ROCKVILLE, Md. — Judge Robert Greenberg denied a motion Thursday to dismiss murder charges against a Maryland woman who is accused of murdering two of her three children in 2014, according to court documents.
The motion to dismiss was filed Feb. 18 by Cathrine Hoggle's defense attorney, David Felsen. After Hoggle was repeatedly found incompetent to stand trial, Felsen argued that a five-year legal clock had "run out," and the murder charges against her must be dropped according to state law.
The prosecution's own independent expert said Hoggle is "so mentally ill" that for the first time she is being described as "not restorable," according to court documents.

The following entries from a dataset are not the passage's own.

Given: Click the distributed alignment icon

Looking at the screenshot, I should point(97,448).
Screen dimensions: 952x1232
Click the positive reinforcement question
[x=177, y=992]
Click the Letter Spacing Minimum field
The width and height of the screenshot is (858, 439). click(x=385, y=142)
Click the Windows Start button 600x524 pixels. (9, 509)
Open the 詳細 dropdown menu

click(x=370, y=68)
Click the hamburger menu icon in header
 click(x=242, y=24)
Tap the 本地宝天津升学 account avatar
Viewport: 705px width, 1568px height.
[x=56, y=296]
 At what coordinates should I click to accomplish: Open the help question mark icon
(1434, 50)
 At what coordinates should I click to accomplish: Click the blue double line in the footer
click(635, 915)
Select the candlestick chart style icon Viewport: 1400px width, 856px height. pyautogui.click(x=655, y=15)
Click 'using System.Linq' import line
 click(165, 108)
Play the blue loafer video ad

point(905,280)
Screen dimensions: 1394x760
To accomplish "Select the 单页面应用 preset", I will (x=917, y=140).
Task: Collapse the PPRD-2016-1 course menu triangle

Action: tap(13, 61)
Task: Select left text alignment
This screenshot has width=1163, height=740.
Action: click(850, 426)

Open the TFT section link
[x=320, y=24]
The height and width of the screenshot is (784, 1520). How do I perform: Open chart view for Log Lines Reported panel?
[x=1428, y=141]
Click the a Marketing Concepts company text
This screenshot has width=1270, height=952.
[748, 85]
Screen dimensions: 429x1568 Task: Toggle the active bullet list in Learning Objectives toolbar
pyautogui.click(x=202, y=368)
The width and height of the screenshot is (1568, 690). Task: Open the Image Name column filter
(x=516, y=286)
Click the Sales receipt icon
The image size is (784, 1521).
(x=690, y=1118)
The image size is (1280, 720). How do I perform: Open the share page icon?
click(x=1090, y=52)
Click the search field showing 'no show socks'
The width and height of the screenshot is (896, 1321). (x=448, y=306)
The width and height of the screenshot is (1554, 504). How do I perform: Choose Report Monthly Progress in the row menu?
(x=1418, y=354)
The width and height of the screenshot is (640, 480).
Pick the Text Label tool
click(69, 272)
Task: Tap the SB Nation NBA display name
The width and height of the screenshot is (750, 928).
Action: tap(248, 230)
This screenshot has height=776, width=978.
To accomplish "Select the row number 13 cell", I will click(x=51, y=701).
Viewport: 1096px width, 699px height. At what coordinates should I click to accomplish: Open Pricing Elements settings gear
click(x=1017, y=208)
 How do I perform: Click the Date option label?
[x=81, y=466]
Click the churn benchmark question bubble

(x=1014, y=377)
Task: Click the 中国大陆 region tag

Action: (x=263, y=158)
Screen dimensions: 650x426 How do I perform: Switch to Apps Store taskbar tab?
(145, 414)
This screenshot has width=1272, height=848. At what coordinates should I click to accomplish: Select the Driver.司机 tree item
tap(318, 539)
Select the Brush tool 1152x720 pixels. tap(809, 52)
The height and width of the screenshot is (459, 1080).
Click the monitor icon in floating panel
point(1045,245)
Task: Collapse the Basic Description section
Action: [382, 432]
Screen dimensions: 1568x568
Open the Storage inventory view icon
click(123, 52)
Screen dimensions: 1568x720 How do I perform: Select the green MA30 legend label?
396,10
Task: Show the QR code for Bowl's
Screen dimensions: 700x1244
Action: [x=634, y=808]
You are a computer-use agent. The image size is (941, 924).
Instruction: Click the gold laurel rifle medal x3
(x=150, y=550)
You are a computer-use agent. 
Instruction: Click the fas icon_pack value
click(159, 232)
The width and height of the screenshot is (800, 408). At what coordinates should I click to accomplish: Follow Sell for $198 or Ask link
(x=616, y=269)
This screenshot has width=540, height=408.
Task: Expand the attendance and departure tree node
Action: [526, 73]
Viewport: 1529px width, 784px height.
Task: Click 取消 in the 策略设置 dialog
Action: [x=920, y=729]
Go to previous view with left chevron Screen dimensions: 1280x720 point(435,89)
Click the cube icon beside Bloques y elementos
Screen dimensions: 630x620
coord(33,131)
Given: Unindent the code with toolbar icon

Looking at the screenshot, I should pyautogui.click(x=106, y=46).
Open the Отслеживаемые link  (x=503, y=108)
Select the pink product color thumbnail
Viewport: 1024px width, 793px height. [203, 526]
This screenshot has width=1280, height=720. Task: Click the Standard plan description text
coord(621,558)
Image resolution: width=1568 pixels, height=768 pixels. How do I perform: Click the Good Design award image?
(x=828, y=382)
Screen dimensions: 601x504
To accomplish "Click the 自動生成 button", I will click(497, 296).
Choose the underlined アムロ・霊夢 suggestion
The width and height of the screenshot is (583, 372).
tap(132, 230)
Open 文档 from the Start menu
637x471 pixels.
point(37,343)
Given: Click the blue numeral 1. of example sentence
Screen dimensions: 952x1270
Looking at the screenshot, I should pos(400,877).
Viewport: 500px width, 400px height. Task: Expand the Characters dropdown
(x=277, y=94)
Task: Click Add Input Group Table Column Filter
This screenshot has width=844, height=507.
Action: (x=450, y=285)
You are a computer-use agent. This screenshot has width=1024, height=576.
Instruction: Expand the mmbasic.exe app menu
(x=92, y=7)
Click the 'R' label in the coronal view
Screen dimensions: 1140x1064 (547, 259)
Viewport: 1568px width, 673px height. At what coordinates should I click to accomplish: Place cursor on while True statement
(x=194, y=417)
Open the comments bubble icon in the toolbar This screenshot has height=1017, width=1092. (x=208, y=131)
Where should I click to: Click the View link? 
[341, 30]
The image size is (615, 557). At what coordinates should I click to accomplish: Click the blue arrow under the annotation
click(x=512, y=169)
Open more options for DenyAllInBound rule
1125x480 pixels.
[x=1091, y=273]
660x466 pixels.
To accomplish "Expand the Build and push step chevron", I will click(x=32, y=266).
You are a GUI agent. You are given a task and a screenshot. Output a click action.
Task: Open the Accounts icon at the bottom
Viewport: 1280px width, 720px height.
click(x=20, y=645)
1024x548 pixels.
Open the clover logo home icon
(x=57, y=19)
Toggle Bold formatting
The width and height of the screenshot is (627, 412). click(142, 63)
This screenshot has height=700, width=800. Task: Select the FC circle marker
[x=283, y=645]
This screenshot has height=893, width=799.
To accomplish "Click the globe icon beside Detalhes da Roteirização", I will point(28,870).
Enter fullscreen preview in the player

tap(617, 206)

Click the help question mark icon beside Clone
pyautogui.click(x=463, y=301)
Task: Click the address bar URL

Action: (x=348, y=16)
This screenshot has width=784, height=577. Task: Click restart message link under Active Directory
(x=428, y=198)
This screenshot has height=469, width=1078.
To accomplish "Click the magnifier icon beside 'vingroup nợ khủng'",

But state's attorney John McCarthy argued there are still two years on the clock, because charges weren't upgraded to more serious felony murder until all leads were exhausted 2017.
On Thursday, Greenberg denied the motion to dismiss but maintained that Hoggle was incompetent to stand trial, according to court documents.
Catherine Hoggle was the last person to see 2-year-old Jacob and 3-year-old Sarah Hoggle, and has been confined to a mental hospital since the children disappeared in September 2014. She was initially arrested and charged with misdemeanors in their disappearance.
In July 2019, a Maryland judge granted the prosecution's motion for a new psychiatrist to assess whether or not Hoggle was competent to stand trial.
She was first found incompetent in 2015 after being charged and jailed for child abduction, according to court records. Following their disappearance, she faced misdemeanor charges. But under state law a person can only be held for three years — it's longer for murder.
In 2017, the Montgomery County State's Attorney indicted Hoggle through the grand jury for the murder of her two children. That changed the time held to five years.
Maryland law requires felony charges to be dropped if someone is incompetent five years after being charged with a felony. Since their disappearance, doctors have repeatedly found Hoggle incompetent to stand trial because of her mental illness.
While Hoggle said nothing during court on Feb 18, the kids' father, Troy Turner, spoke after the hearing, saying it looked to him like she knew exactly what was going on.
"I know she killed my kids," Turner said. "So, (there is) hope to bring them home. Hope that they’re alive: No, she killed my children."
Despite massive searches, police have never been able to find their bodies. But Turner said he won't give up on his children.